After three days, the researchers detected viral RNA in the faeces of one of the new, originally-uninfected cats — and, when this cat was later euthanized and examined, the team also found viral RNA in its nose, tonsils, soft palate and windpipe.
This, the researchers wrote, indicates ‘that respiratory droplet transmission had occurred in this pair of cats.’
The researchers also found that the four cats that ultimately were infected by the coronavirus were found to have produced antibodies against the virus — and none of the exhibited any symptoms from the infection.
Experts have said that pet owners should not be alarmed by the findings at present.
Virologist Linda Saif of the Ohio State University in Columbus told Nature that it should be noted that the results come from tests in which animals were deliberately infected with high doses of the virus — which does not reflect real-life conditions.
She added that there was also no evidence to suggest that the infected cats in the study secreted enough coronavirus to pass the infection on to humans — and more studies with different viral doses are need to understand possible transmission.
‘The focus in the control of COVID-19 therefore undoubtedly needs to remain firmly on reducing the risk of human-to-human transmission,’ added epidemiologist Dirk Pfeiffer of the City University of Hong Kong.

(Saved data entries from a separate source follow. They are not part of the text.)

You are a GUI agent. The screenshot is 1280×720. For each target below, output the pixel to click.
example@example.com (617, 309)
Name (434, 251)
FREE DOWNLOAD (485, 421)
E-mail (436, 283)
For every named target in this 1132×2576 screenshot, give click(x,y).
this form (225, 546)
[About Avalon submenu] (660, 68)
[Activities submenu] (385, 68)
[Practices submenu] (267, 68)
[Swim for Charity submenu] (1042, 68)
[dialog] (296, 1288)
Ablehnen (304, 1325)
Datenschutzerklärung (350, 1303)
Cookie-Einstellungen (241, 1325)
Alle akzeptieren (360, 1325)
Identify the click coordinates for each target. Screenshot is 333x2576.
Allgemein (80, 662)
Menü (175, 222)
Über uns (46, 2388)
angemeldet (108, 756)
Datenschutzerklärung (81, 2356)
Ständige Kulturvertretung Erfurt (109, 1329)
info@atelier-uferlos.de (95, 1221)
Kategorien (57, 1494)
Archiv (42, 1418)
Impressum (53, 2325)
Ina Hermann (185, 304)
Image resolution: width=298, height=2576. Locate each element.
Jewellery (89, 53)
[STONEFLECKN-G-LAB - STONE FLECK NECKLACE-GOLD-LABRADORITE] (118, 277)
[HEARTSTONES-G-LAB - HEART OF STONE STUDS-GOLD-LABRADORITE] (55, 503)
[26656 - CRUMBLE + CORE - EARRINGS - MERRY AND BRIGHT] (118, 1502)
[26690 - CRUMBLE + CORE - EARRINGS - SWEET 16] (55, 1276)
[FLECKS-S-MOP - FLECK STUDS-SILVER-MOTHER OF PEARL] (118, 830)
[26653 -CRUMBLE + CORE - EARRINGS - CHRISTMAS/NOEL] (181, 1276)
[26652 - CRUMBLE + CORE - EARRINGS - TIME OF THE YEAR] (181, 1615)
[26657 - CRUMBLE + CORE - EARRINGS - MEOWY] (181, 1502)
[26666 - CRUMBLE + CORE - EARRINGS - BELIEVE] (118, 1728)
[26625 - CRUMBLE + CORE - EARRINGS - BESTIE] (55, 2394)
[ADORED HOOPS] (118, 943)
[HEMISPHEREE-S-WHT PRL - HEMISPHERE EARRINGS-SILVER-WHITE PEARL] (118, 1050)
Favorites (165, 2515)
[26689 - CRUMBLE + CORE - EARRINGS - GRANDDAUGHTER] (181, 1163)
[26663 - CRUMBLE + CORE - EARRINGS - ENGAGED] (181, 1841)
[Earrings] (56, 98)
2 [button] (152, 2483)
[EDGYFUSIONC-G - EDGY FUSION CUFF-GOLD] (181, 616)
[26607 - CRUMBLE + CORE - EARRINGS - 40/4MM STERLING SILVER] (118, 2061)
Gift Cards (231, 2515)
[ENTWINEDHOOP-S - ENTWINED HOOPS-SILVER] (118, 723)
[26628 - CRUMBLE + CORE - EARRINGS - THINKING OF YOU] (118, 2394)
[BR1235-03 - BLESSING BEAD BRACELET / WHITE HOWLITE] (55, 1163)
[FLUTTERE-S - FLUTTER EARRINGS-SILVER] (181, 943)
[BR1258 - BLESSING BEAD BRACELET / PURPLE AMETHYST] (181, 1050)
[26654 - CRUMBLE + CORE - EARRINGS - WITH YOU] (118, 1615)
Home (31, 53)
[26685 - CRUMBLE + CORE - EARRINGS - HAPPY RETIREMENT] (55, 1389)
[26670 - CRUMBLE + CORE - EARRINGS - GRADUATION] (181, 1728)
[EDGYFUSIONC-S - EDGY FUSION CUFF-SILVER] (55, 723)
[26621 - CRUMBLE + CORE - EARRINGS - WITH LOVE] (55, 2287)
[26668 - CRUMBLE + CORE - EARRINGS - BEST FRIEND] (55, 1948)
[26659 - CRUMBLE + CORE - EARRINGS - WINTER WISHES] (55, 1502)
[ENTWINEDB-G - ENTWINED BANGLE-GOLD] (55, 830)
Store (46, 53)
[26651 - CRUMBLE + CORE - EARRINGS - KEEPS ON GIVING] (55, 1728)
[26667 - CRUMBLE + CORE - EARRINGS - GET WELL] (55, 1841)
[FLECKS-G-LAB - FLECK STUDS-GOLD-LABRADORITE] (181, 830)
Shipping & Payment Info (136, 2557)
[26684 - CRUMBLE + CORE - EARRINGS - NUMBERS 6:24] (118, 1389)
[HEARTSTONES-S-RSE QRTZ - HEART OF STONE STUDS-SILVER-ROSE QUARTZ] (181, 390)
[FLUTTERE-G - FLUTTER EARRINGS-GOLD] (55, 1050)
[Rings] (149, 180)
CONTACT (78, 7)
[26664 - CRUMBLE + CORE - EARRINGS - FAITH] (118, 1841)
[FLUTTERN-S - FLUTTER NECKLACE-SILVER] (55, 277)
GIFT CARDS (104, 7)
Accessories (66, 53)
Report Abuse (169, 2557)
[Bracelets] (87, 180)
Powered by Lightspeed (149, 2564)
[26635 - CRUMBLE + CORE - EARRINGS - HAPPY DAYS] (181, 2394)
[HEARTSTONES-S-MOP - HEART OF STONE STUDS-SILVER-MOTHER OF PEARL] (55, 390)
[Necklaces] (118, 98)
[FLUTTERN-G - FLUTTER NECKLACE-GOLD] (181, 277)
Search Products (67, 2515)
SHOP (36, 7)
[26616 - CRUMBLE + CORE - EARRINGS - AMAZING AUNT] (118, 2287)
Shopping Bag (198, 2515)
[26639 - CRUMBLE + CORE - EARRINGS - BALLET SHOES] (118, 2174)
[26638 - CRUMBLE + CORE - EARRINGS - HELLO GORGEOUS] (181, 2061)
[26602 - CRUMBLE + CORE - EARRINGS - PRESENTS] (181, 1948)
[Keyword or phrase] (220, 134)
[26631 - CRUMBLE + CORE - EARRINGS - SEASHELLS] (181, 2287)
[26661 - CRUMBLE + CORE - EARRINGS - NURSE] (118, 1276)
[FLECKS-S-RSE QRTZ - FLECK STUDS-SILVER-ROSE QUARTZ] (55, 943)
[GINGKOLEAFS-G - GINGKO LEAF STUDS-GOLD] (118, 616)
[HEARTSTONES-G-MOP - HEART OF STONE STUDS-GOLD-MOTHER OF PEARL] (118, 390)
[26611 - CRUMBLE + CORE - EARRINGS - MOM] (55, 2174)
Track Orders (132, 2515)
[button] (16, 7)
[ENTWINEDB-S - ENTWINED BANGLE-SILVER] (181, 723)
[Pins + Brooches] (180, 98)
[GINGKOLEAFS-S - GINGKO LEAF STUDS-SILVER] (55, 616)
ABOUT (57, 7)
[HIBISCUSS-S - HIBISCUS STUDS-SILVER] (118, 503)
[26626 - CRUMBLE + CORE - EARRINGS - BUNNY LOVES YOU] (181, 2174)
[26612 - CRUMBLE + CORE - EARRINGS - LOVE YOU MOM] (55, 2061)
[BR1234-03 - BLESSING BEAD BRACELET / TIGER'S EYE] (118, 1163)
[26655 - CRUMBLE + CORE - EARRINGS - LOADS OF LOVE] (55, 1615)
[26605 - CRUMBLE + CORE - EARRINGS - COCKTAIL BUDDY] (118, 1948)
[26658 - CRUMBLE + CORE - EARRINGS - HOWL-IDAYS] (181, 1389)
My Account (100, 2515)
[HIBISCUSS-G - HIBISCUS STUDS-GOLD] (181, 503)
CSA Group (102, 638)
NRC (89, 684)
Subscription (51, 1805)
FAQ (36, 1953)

Nevertheless, the US Centers for Disease Control and Prevention have advised that those infected with the coronavirus limit their contact with their pets until they have fully recovered.
The team also experimented with other animals, in addition to cats.
Dogs were found to be less susceptible to the coronavirus — with only two of five deliberately infected animals found exhibiting viral RNA in their faeces, and none found to be containing infectious virus particles.
However, ferrets were found to be highly susceptible to infection, which will likely see the animals used as a model to test potential vaccines and drug treatments.
Chickens, ducks and pigs, meanwhile, exhibited no RNA particles when either infected with the coronavirus or after being exposed to infected animals — suggesting that they likely do not play a significant role in spreading the virus.